Kind of surprised this many people find a distinction between positive and negative rights, as well as which positive and which negative rights we should have as humans, as "hair-splitty". To me there's a huge distinction between "we need to protect a person's right to access the internet from governments or corporations that would try to prevent that person from exercising their right to free speech, free association and free press through this medium" and "we need to provide each person with access to the internet as a basic human right for reasons of equality and fairness because you can't have free speech, free association, or free press without it".

When you have the idea of a "right", and that right is either positive or negative, then it is literally a semantic argument as we try to determine whether the right is positive, negative, or even exists at all.
posted by TheFlamingoKing at 3:46 PM on January 5, 2012


Is it possible that an internal discussion is taking place at Google about whether and how long they want to continue to provide search, and all those other goodies, free of charge?

No. It is not possible at all.
posted by graphnerd at 4:21 PM on January 5, 2012


As a historical matter, Cerf is wrong. Universal access to forms of technology is a right that has been enshrined in law, one notable example being regulations that forced telco companies to bring telephone service to rural areas, which improved the quality of life for millions of people.

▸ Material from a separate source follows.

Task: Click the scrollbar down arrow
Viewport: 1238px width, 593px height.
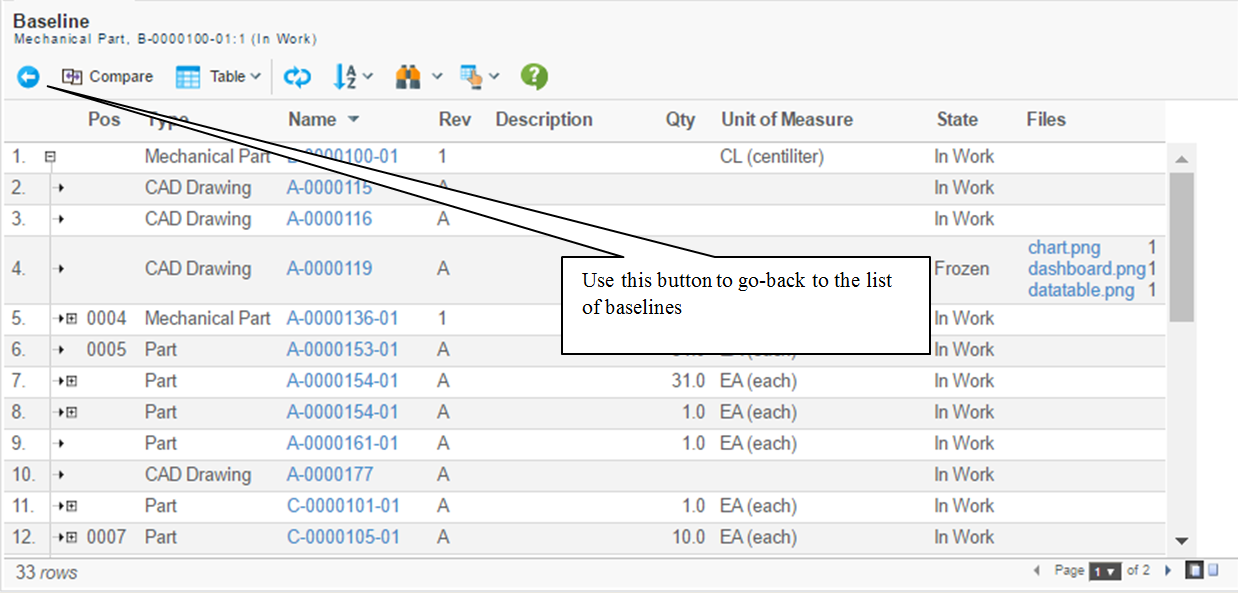Action: (x=1181, y=541)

You didn't read the whole editorial. Cerf actually spends some time addressing your exact point & ends up conceding that a much stronger case exists for Internet access as a civil right (belonging to all citizens & other qualified residents within a technological nation such as ours) than a human one that must be provided to all people everywhere.
What about the claim that Internet access is or should be a civil right? The same reasoning above can be applied here — Internet access is always just a tool for obtaining something else more important — though the argument that it is a civil right is, I concede, a stronger one than that it is a human right. Civil rights, after all, are different from human rights because they are conferred upon us by law, not intrinsic to us as human beings.

While the United States has never decreed that everyone has a “right” to a telephone, we have come close to this with the notion of “universal service” — the idea that telephone service (and electricity, and now broadband Internet) must be available even in the most remote regions of the country. When we accept this idea, we are edging into the idea of Internet access as a civil right, because ensuring access is a policy made by the government.